*Exercise directions*. Copy each of the records below line for line, with no changes.

-- START OF Exercise materials --

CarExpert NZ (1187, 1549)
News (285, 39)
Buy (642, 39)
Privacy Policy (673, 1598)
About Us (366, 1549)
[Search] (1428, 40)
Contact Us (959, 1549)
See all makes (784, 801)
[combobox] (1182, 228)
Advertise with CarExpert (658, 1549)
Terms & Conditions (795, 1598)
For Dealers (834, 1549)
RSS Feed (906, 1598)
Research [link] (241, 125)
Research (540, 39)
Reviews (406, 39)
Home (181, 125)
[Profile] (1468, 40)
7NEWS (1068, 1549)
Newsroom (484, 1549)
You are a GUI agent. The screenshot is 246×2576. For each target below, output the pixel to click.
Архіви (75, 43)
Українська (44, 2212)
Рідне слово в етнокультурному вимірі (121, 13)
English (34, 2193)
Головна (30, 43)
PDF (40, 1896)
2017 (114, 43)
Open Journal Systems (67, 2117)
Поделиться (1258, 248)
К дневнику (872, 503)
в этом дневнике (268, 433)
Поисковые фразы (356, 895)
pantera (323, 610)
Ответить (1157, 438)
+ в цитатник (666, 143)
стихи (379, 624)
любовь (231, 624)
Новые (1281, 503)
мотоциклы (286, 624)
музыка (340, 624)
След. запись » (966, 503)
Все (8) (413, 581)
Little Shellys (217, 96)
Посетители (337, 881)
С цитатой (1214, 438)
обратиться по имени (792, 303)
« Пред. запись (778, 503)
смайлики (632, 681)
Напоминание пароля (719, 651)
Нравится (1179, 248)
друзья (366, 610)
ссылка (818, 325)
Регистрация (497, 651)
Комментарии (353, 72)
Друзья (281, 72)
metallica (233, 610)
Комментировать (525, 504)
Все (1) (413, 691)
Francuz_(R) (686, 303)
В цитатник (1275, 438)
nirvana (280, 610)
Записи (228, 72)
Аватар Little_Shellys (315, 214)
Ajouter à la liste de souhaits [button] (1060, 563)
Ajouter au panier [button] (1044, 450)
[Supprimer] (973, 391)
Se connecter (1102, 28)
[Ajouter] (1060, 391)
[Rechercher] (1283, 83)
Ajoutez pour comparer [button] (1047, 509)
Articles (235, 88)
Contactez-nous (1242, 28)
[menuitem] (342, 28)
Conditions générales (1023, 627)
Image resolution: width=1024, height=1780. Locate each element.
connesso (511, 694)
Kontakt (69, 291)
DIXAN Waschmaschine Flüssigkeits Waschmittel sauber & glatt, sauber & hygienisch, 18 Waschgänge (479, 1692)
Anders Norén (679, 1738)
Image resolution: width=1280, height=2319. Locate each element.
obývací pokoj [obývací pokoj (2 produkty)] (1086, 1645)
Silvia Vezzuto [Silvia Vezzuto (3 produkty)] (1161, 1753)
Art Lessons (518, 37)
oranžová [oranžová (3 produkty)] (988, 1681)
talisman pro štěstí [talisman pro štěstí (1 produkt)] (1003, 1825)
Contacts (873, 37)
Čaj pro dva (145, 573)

-- END OF Exercise materials --

*Exercise response*.
CarExpert NZ (1187, 1549)
News (285, 39)
Buy (642, 39)
Privacy Policy (673, 1598)
About Us (366, 1549)
[Search] (1428, 40)
Contact Us (959, 1549)
See all makes (784, 801)
[combobox] (1182, 228)
Advertise with CarExpert (658, 1549)
Terms & Conditions (795, 1598)
For Dealers (834, 1549)
RSS Feed (906, 1598)
Research [link] (241, 125)
Research (540, 39)
Reviews (406, 39)
Home (181, 125)
[Profile] (1468, 40)
7NEWS (1068, 1549)
Newsroom (484, 1549)
You are a GUI agent. The screenshot is 246×2576. For each target below, output the pixel to click.
Архіви (75, 43)
Українська (44, 2212)
Рідне слово в етнокультурному вимірі (121, 13)
English (34, 2193)
Головна (30, 43)
PDF (40, 1896)
2017 (114, 43)
Open Journal Systems (67, 2117)
Поделиться (1258, 248)
К дневнику (872, 503)
в этом дневнике (268, 433)
Поисковые фразы (356, 895)
pantera (323, 610)
Ответить (1157, 438)
+ в цитатник (666, 143)
стихи (379, 624)
любовь (231, 624)
Новые (1281, 503)
мотоциклы (286, 624)
музыка (340, 624)
След. запись » (966, 503)
Все (8) (413, 581)
Little Shellys (217, 96)
Посетители (337, 881)
С цитатой (1214, 438)
обратиться по имени (792, 303)
« Пред. запись (778, 503)
смайлики (632, 681)
Напоминание пароля (719, 651)
Нравится (1179, 248)
друзья (366, 610)
ссылка (818, 325)
Регистрация (497, 651)
Комментарии (353, 72)
Друзья (281, 72)
metallica (233, 610)
Комментировать (525, 504)
Все (1) (413, 691)
Francuz_(R) (686, 303)
В цитатник (1275, 438)
nirvana (280, 610)
Записи (228, 72)
Аватар Little_Shellys (315, 214)
Ajouter à la liste de souhaits [button] (1060, 563)
Ajouter au panier [button] (1044, 450)
[Supprimer] (973, 391)
Se connecter (1102, 28)
[Ajouter] (1060, 391)
[Rechercher] (1283, 83)
Ajoutez pour comparer [button] (1047, 509)
Articles (235, 88)
Contactez-nous (1242, 28)
[menuitem] (342, 28)
Conditions générales (1023, 627)
Image resolution: width=1024, height=1780. Locate each element.
connesso (511, 694)
Kontakt (69, 291)
DIXAN Waschmaschine Flüssigkeits Waschmittel sauber & glatt, sauber & hygienisch, 18 Waschgänge (479, 1692)
Anders Norén (679, 1738)
Image resolution: width=1280, height=2319. Locate each element.
obývací pokoj [obývací pokoj (2 produkty)] (1086, 1645)
Silvia Vezzuto [Silvia Vezzuto (3 produkty)] (1161, 1753)
Art Lessons (518, 37)
oranžová [oranžová (3 produkty)] (988, 1681)
talisman pro štěstí [talisman pro štěstí (1 produkt)] (1003, 1825)
Contacts (873, 37)
Čaj pro dva (145, 573)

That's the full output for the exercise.